Roberto Mancini 2018'de milli takımı devraldığında İtalya düşük seviyedeydi ancak şimdi, 27 maçlık yenilmezlik serisiyle Euro 2020’ye gidiyorlar.

BİTİK TAKIM YENİLİKLERE ZEMİN HAZIRLADI

Giampiero Ventura, İsveç'e karşı play-off yenilgisinin hemen ardından teknik direktörlük görevinden alınmıştı, ancak geride bir boşluk bırakmıştı. 

Üç ay boyunca yerine kimse atanamadı ve bu noktada 21 yaş altı teknik direktör Luigi Di Biagio'nun bekçi rolüne terfi etmesi gerekti.

Mancini nihayet Mayıs 2018'de onun yerini aldı ve İtalya'nın yakın geçmişinin kesinliklerinden hiçbirine sahip olmayan bir takımı devraldı. 

Giorgio Chiellini, Andrea Barzagli ve Daniele De Rossi, uluslararası emekliliklerini ilan etmişlerdi. 

Belki de bir anlamda Mancini geldiği zaman geldiği için şanslıydı, seçimleri artık deneyimin değerini yeni yüzlere bir şans verme fırsatına karşı tartmaya gerek duymadığından basitleşti.

Nicolò Zaniolo ve Sandro Tonali, Serie A'ya ilk çıkışlarını yapmadan önce İtalya kadrosunun birer parçası haline geldi.

Mancini'nin alışılmadık bileşenlerden başarılı bir takım oluşturma hızı şaşırtıcıydı. 

İlk Uluslar Ligi, Eylül 2018'de Polonya'ya karşı bir beraberlik ve Portekiz'e mağlubiyetle başladı, ancak İtalya o zamandan beri bir daha kaybetmedi.

ELEMELERDE REKOR KIRDI

Namağlup serisi 27 maça çıkan İtalya, EURO 2020 elemelerinin 10'unu da kazandı ve rekor kırarak 37 gol atıp ve 4 gol yedi.

Yol boyunca, Mancini'ye empoze edilmek yerine mevcut oyuncular etrafında oluşturulan bir takım kimliği inşa edildi. 

Jorginho, Marco Verratti ve Nicolò Barella'dan oluşan orta saha üçlüsü organik olarak bir araya geldi, birbirini tamamlayan üç üstün yetenek: biri oyunu organize etmek, diğeri mücadeleyi rakiplere taşımak ve üçüncüsü çizgileri kırmak için.

GENÇ YETENEKLER DİKKAT ÇEKİYOR

İlk tercih, stoperde Chiellini ve Leonardo Bonucci'den önde Ciro Immobile'e kadar tecrübeli oyunculardan payına sahip olsa da, İtalya'nın bazılarının bilmediği coşkulu bir enerjiyi beraberinde getiren derin bir genç yeteneği var.

Mancini'nin en büyük başarısı, ilk 11'den daha fazlasının dahil olduğunu hissettiği bir grup oluşturmaktı. 

Başka bir dönemde, Verratti'nin bu turnuvaya hazırlanırken yaşadığı sakatlık bir felaket olurdu.

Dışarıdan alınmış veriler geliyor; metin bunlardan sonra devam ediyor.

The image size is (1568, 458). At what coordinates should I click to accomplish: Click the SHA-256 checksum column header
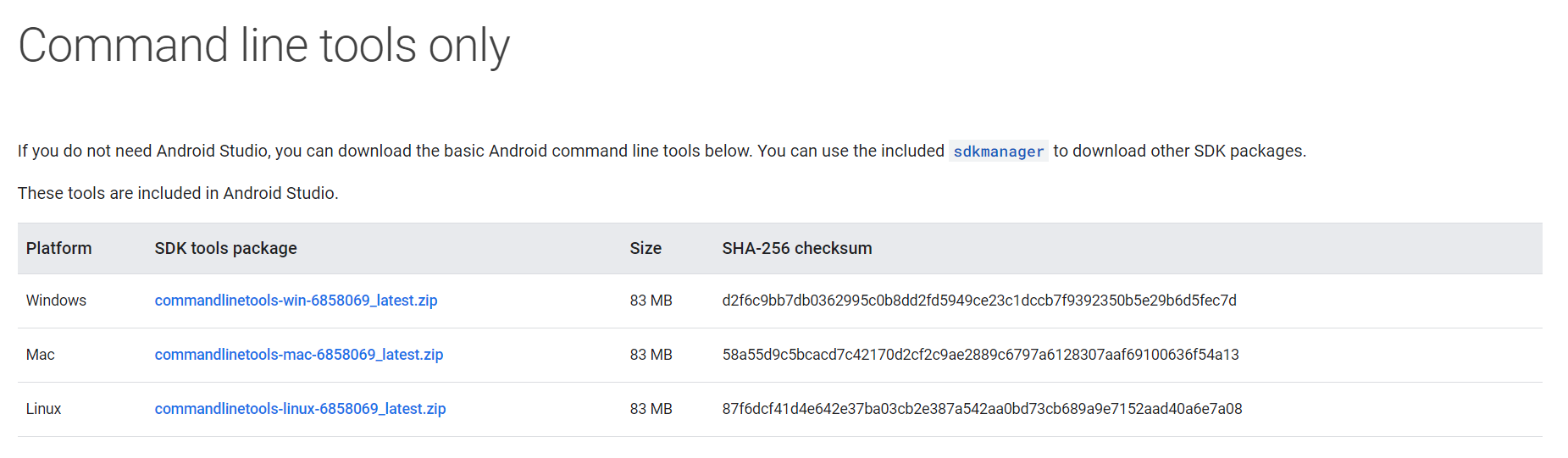pos(796,248)
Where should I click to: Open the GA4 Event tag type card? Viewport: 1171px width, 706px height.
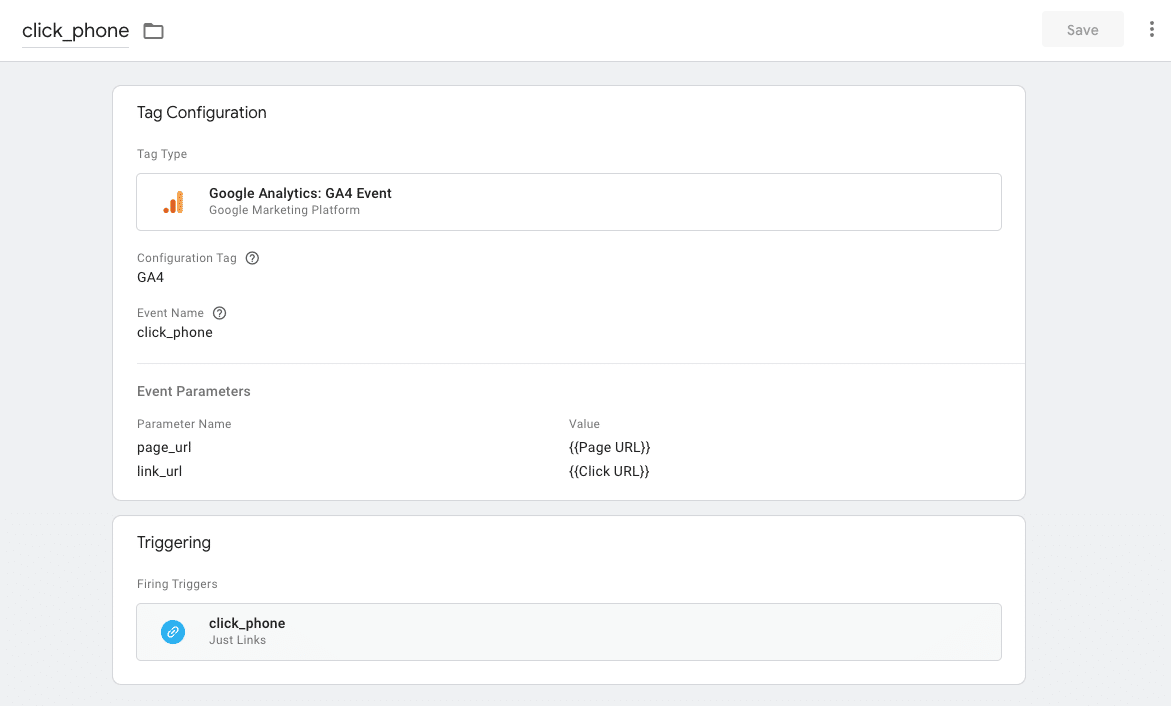coord(568,202)
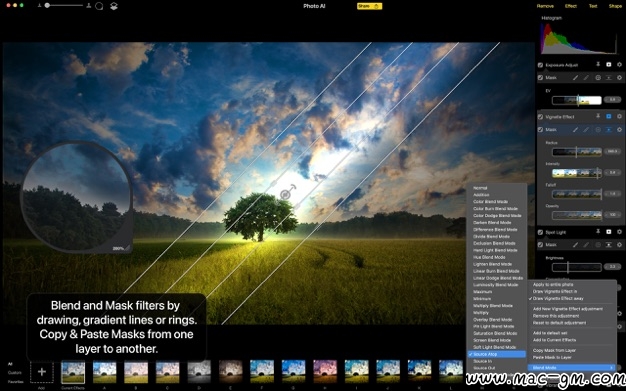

Mart ayında bir çift Dünya Kupası eleme galibiyetine başlayan Roma'dan Lorenzo Pellegrini de aynı derecede kolay bir seçim olurdu.

‘’ŞAMPİYON BİR MENAJER OLARAK…’’

Miras aldığı karışıklık göz önüne alındığında, İtalya'yı bu turnuvanın son aşamalarına götürmek bile dikkate değer bir başarı olurdu. Ancak Mancini'nin aklında tek bir hedef var.

Geçenlerde GQ'nun İtalyan baskısına, "şampiyon bir menajer olarak imzalar atarak, şimdi hedef, yazı benim Portonovo'da [büyüdüğü yere yakın bir sahil kasabasında] geçirmek" dedi.